I nearly laughed when I read this:
I'm reprinting it in full, as I'm confident that Drudge will take this down as its transparency becomes evident:
Rove Told Dobson Other Candidates Refused Consideration
Wed Oct 12 2005 00:54:39 ET
Before President Bush nominated White House counsel Harriet E. Miers to the Supreme Court, his deputy chief of staff, Karl Rove, called influential Christian leader James Dobson to assure him that Miers was a conservative evangelical Christian, Dobson said in remarks scheduled for broadcast Wednesday on his national radio show.
The LA TIMES reports: In that conversation, which has been the subject of feverish speculation, Rove also told Dobson that one reason the president was passing over better-known conservatives was that many on the White House short list had asked not to be considered, Dobson said, according to an advance transcript of the broadcast provided by his organization, Focus on the Family.
Dobson said that the White House had decided to nominate a woman, which reduced the size of the list, and that several women on it had then bowed out.
``What Karl told me is that some of those individuals took themselves off that list and they would not allow their names to be considered, because the process has become so vicious and so vitriolic and so bitter that they didn't want to subject themselves or the members of their families to it,'' Dobson said, according to the transcript.
Developing...
Imagine: Long-serving jurists with developed patterns of Constitutional interpretation — people dedicated the US court system, committed to the conservative cause,
turning down a nomination to the Supreme Court of the United States because they were afraid of the nomination process in a Republican-dominated Senate.

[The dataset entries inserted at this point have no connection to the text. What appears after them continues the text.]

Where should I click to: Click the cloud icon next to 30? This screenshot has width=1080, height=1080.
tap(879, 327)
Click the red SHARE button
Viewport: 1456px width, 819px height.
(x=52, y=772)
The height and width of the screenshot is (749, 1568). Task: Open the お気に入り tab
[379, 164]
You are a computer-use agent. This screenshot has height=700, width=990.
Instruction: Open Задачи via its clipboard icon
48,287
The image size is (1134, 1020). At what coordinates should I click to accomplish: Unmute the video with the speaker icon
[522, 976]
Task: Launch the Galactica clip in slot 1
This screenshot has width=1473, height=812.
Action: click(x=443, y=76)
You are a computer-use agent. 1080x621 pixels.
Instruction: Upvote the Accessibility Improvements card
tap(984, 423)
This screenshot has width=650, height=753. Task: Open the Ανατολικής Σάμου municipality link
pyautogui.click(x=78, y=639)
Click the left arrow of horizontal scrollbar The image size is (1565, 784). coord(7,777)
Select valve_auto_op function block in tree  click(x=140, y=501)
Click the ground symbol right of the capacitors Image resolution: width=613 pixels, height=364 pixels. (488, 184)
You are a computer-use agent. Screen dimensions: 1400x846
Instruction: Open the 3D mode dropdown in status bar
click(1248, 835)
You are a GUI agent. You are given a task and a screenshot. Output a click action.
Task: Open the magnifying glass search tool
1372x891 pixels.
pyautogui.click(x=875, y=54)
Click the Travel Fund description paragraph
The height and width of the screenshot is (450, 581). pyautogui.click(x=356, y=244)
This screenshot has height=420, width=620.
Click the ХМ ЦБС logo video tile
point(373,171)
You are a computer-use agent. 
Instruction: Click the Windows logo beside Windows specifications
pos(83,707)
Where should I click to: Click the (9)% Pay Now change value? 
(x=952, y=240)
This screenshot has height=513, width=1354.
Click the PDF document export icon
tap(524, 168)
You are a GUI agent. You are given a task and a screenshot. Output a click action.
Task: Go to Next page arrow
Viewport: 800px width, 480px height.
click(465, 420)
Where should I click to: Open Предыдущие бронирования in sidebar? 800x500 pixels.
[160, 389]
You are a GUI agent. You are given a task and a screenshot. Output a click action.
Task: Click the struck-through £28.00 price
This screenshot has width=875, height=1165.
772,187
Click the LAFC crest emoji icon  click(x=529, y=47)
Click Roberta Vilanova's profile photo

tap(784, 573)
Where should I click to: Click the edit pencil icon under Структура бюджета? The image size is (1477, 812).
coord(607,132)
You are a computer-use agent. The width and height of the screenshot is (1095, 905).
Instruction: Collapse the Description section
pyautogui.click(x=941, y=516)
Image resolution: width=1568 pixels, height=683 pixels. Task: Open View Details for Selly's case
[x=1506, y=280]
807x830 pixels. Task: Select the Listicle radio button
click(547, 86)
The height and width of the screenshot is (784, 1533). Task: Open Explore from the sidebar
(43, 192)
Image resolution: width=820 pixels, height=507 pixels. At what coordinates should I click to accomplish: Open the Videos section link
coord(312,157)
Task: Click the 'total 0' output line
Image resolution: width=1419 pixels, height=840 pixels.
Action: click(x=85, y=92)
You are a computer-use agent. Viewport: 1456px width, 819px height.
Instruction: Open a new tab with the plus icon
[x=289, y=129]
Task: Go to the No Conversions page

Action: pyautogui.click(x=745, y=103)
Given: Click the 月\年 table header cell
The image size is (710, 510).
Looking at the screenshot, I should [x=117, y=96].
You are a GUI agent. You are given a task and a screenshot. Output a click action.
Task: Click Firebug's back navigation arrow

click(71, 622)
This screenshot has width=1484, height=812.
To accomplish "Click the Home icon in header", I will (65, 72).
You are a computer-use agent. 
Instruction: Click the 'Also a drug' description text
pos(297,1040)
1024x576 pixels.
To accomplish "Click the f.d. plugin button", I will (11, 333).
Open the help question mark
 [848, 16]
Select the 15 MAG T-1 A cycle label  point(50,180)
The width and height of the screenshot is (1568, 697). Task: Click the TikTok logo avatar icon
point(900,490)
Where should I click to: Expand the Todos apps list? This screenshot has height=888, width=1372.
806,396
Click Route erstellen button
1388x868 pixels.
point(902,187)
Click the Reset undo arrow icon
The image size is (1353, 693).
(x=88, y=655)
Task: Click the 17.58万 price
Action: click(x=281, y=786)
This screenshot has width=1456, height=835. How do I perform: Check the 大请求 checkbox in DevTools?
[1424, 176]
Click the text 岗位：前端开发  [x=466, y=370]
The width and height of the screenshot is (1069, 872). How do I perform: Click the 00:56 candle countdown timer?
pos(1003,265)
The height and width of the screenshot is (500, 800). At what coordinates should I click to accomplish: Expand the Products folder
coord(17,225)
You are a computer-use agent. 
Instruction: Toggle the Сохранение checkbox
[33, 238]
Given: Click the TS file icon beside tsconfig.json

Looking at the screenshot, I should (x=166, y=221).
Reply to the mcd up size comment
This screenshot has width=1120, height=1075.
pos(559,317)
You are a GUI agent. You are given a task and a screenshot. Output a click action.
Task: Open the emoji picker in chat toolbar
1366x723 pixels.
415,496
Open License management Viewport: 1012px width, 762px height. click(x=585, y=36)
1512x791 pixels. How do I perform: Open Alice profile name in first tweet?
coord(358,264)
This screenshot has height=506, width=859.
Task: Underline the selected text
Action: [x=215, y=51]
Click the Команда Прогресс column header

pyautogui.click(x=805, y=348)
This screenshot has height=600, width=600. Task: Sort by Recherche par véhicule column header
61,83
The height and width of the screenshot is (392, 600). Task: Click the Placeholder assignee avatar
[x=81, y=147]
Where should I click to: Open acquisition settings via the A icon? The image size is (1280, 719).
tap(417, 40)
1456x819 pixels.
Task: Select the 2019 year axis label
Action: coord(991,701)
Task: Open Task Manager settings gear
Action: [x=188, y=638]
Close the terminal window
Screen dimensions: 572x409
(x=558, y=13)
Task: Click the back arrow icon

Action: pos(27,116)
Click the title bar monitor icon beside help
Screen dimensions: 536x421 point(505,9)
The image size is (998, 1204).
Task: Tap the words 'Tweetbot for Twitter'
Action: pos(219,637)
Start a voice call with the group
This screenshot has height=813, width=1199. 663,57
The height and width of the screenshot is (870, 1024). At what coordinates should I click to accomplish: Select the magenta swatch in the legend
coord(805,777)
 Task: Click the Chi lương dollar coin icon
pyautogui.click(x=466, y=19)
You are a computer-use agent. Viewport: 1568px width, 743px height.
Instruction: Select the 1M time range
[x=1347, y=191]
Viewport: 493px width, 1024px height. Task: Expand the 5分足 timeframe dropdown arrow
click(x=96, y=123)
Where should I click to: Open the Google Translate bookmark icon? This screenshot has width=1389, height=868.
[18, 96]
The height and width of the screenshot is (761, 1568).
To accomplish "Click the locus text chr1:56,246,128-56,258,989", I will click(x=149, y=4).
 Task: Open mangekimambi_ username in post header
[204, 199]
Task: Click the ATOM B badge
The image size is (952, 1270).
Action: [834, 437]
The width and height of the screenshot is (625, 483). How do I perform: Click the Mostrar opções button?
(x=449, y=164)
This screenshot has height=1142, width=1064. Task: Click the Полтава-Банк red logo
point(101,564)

Further, this assertion is being made after Democratic Senators sent John Roberts on his way to the Chief Justice slot with no more than a teasing punch in the arm.
When Dauphin President Bush gets away from his minders and nominates a candidate who exposes the deep divisions in modern conservative America, his men scurry, desperate to deflect attention from the real issue and to vilify the sideline-standing Democrats.
This is spin, folks. Revel in it for all its nihilistic, misanthropic beauty.